The sinuous and charming White sacred baboon, 1965, is one of many images that show Brett Whiteley’s pleasure in animals and nature, something which he returned to throughout his life.

Whiteley’s Zoo series of fourteen drawings and paintings of monkeys, giraffes and lions, and six sculptures in fibreglass, wood, marble, plaster and brass, formed half of his 1965 exhibition at Marlborough Gallery, London. The other half was of paintings and drawings showing the murder and violation crimes of Christie, the London mass murderer. While the Christie paintings were a critical sensation, Whiteley’s animals sourced from Regents Park Zoo were overlooked. White sacred baboon is carved from an old olive tree root. The artist found the root on a road in Majorca and wheelbarrowed it back to Deia village where the Whiteleys were holidaying in 1964.1 Their daughter Arkie was born late that year and the family began visiting the zoo. Whiteley’s interest in animals was also stimulated by the strongest influence on his art at that time, the surrealist and expressive paintings and drawings of Francis Bacon who symbolised the human condition through images of caged apes. For Whiteley, animals symbolised the good in our natures.

1 See B. Pearce, Brett Whiteley: Art and Life, 1939–1992 (exh. cat.), Art Gallery of New South Wales, Sydney, 1995, p. 25.

Jennifer Phipps


Still life with cornflowers 1976

The spare and elusive Still life with cornflowers, 1976, is from the period when his main subject became his immediate surroundings—the inside of his studio or the views from the window. In 1975 Whiteley had painted blue calligraphic designs on white vases thrown by Derek Smith. Still life with cornflowers could be an elongated version of one of these vases, but the blue decoration is now in the mouth of the vase, where the cornflowers bunch, and also in the fragile scattered flowers on the tabletop.
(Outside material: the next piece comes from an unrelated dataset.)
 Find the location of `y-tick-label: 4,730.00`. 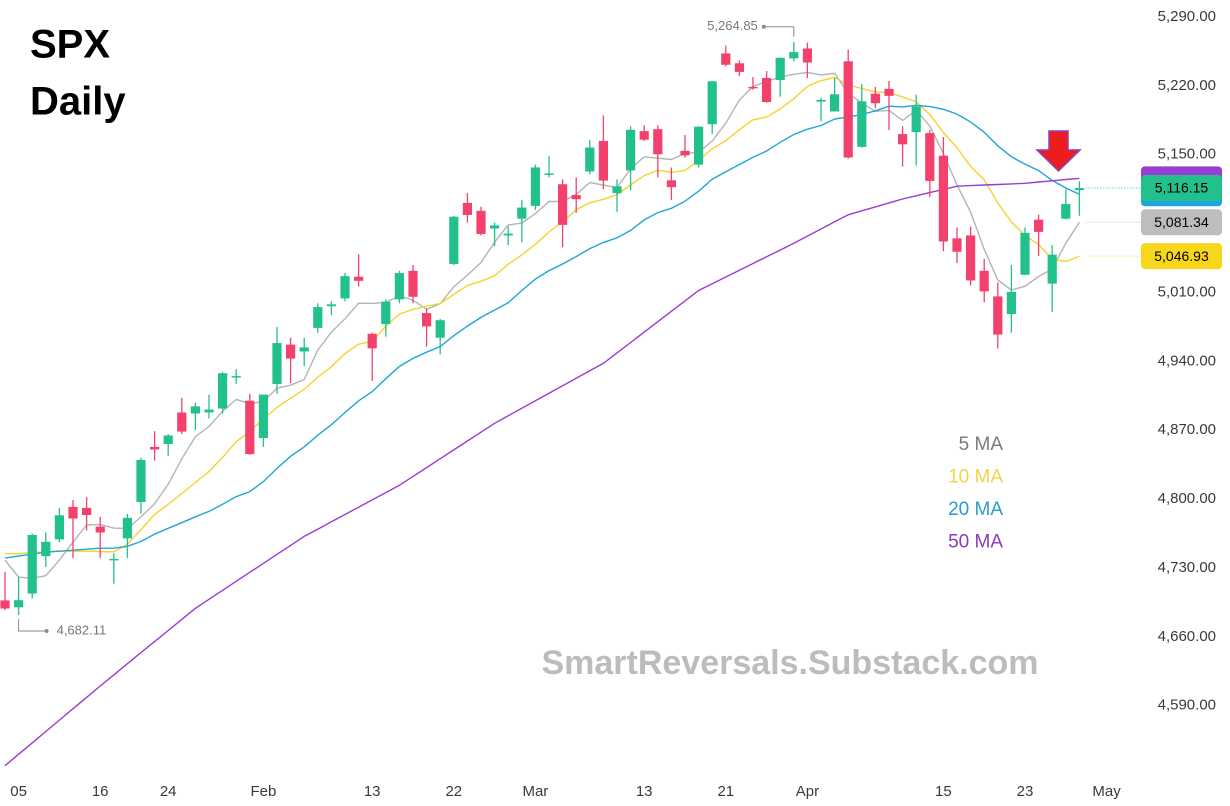

y-tick-label: 4,730.00 is located at coordinates (1187, 568).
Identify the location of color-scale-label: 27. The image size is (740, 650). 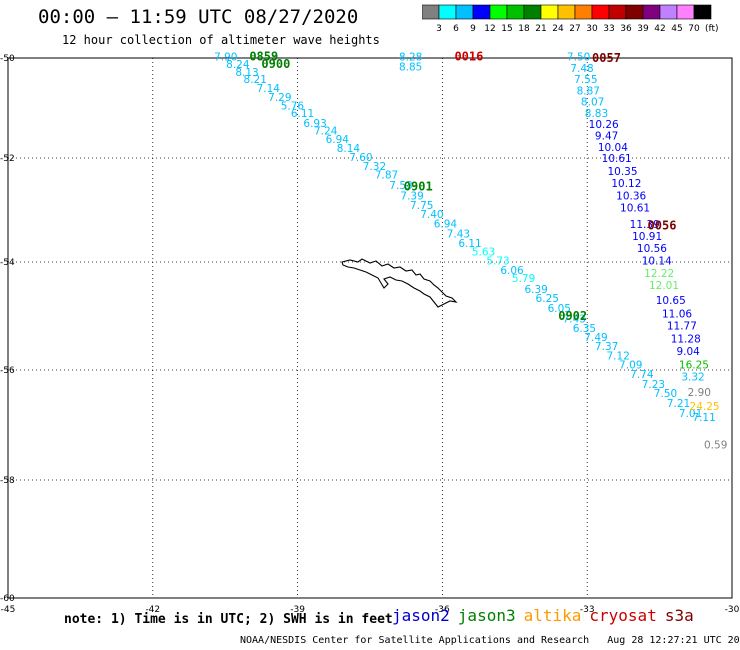
(574, 29).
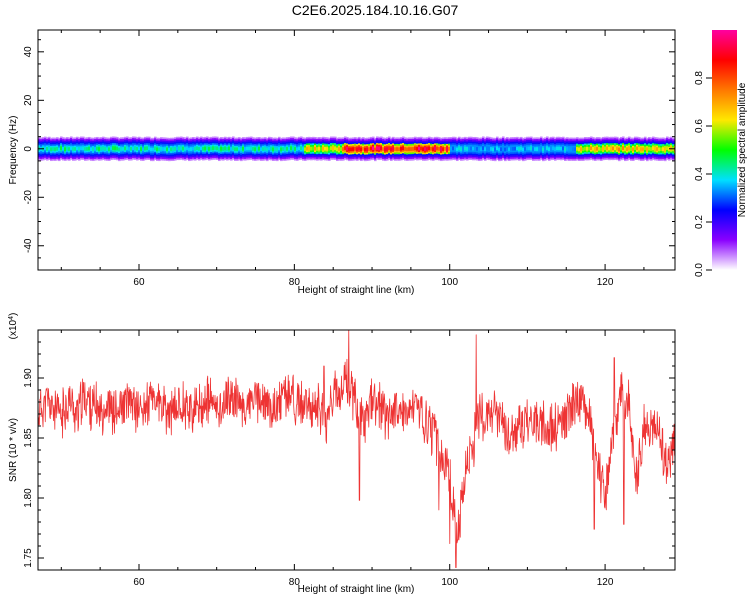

Ultramarine blue and blue-and-white, reflecting the European orientalist love affair with Chinese porcelain, make up the main part of Whiteley’s palette. They are also the colours of Sydney Harbour. He became expert in using white to throw into pleasing highlight the blues, and the key complementary colours on which the eye fastens, and which anchor the design. Whiteley’s choice of fruits of the classic still life—cherry, pear, pineapple, garlic—are a reference to Matisse, against whom the artist used to challenge himself.